-- START OF Provided entries --
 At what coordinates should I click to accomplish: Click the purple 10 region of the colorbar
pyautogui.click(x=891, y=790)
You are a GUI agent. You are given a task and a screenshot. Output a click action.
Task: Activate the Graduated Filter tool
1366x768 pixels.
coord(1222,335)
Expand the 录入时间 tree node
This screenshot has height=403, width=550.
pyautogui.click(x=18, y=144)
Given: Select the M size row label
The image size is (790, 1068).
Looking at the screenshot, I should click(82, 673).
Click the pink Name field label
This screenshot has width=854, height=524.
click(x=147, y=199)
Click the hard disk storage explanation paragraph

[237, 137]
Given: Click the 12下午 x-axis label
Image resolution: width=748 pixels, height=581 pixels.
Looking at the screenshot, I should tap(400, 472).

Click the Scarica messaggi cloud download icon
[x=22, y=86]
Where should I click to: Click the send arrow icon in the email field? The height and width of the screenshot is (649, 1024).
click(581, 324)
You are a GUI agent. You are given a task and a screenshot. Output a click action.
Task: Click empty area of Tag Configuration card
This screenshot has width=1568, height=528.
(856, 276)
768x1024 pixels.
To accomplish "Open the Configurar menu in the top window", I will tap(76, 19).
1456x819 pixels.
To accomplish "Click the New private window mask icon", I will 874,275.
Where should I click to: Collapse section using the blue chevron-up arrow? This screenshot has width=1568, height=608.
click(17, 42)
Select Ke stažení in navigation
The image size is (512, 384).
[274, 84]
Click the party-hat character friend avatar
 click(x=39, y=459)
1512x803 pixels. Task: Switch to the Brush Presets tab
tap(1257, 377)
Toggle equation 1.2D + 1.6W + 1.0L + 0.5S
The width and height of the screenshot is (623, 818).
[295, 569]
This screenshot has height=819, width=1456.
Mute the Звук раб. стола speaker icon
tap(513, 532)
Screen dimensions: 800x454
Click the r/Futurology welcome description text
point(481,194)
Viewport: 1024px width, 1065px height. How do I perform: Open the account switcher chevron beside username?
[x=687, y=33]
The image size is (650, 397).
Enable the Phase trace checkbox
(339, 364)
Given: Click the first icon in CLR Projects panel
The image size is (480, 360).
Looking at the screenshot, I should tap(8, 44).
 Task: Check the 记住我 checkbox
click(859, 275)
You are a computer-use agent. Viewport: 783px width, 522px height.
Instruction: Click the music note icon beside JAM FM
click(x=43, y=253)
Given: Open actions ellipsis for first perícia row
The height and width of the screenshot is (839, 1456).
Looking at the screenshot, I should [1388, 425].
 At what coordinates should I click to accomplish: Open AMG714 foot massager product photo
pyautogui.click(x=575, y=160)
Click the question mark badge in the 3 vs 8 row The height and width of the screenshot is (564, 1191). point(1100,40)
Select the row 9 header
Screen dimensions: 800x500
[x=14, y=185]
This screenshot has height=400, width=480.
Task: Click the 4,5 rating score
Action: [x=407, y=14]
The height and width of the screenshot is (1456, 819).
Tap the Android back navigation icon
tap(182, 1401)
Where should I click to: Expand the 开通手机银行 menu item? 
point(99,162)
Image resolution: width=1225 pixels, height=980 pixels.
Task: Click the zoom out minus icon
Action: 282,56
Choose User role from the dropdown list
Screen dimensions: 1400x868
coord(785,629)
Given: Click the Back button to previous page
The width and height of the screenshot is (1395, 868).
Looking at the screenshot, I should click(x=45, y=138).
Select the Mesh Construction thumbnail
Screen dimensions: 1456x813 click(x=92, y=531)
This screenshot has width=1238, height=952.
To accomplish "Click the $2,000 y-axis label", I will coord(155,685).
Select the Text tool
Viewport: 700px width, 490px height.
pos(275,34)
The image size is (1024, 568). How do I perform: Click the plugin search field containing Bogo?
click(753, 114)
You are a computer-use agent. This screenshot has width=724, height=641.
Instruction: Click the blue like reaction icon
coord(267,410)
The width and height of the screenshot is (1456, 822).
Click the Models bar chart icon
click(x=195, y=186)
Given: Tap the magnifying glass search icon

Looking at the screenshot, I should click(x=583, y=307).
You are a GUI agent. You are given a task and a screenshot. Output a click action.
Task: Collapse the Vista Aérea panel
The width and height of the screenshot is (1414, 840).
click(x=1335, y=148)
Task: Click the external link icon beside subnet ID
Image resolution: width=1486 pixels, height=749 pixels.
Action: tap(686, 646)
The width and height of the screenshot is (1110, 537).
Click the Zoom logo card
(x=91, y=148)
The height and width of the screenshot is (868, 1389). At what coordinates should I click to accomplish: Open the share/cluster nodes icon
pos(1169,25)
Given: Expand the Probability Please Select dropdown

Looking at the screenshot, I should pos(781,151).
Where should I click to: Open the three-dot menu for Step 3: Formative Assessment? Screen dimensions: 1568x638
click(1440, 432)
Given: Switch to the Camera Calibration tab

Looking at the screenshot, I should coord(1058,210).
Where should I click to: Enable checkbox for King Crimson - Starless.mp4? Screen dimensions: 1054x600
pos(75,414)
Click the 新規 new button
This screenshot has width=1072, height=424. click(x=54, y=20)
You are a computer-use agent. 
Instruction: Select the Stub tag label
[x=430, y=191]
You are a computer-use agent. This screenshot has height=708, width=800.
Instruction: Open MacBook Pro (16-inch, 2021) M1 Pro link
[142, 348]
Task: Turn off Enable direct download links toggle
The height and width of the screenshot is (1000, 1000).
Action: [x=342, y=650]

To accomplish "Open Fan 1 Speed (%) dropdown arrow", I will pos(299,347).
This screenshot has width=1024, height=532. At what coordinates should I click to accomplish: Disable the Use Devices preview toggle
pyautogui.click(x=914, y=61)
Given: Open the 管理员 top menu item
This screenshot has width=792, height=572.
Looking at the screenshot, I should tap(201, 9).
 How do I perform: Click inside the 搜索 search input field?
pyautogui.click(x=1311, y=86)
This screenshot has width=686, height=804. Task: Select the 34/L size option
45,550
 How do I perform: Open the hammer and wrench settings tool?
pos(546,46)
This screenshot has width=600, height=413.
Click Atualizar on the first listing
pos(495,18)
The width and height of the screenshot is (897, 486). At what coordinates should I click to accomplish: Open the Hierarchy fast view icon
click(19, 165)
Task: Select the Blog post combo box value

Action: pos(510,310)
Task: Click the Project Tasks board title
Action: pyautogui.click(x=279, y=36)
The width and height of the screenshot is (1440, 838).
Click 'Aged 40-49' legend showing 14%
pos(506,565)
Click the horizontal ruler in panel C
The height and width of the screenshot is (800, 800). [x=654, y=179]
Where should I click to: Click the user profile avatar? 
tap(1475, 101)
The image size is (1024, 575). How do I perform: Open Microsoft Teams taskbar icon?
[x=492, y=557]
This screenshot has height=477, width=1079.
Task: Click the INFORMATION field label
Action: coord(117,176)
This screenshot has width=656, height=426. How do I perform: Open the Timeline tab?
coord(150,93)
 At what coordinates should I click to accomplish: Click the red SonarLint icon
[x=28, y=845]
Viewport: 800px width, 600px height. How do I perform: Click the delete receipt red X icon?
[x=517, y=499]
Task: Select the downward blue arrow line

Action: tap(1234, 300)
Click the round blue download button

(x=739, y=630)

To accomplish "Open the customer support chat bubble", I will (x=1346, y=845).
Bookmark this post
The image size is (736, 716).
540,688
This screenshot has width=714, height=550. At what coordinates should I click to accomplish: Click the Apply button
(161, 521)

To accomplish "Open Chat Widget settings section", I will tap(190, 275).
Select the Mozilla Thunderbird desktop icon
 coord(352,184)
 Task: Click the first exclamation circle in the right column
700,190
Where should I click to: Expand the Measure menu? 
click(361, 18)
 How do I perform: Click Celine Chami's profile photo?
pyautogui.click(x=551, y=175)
-- END OF Provided entries --
> [What to produce] Please return, word for word, every line of the material from its first line through the line containing "pyautogui.click(x=18, y=144)", including both of those lines.

> [Result for this task]
 At what coordinates should I click to accomplish: Click the purple 10 region of the colorbar
pyautogui.click(x=891, y=790)
You are a GUI agent. You are given a task and a screenshot. Output a click action.
Task: Activate the Graduated Filter tool
1366x768 pixels.
coord(1222,335)
Expand the 录入时间 tree node
This screenshot has height=403, width=550.
pyautogui.click(x=18, y=144)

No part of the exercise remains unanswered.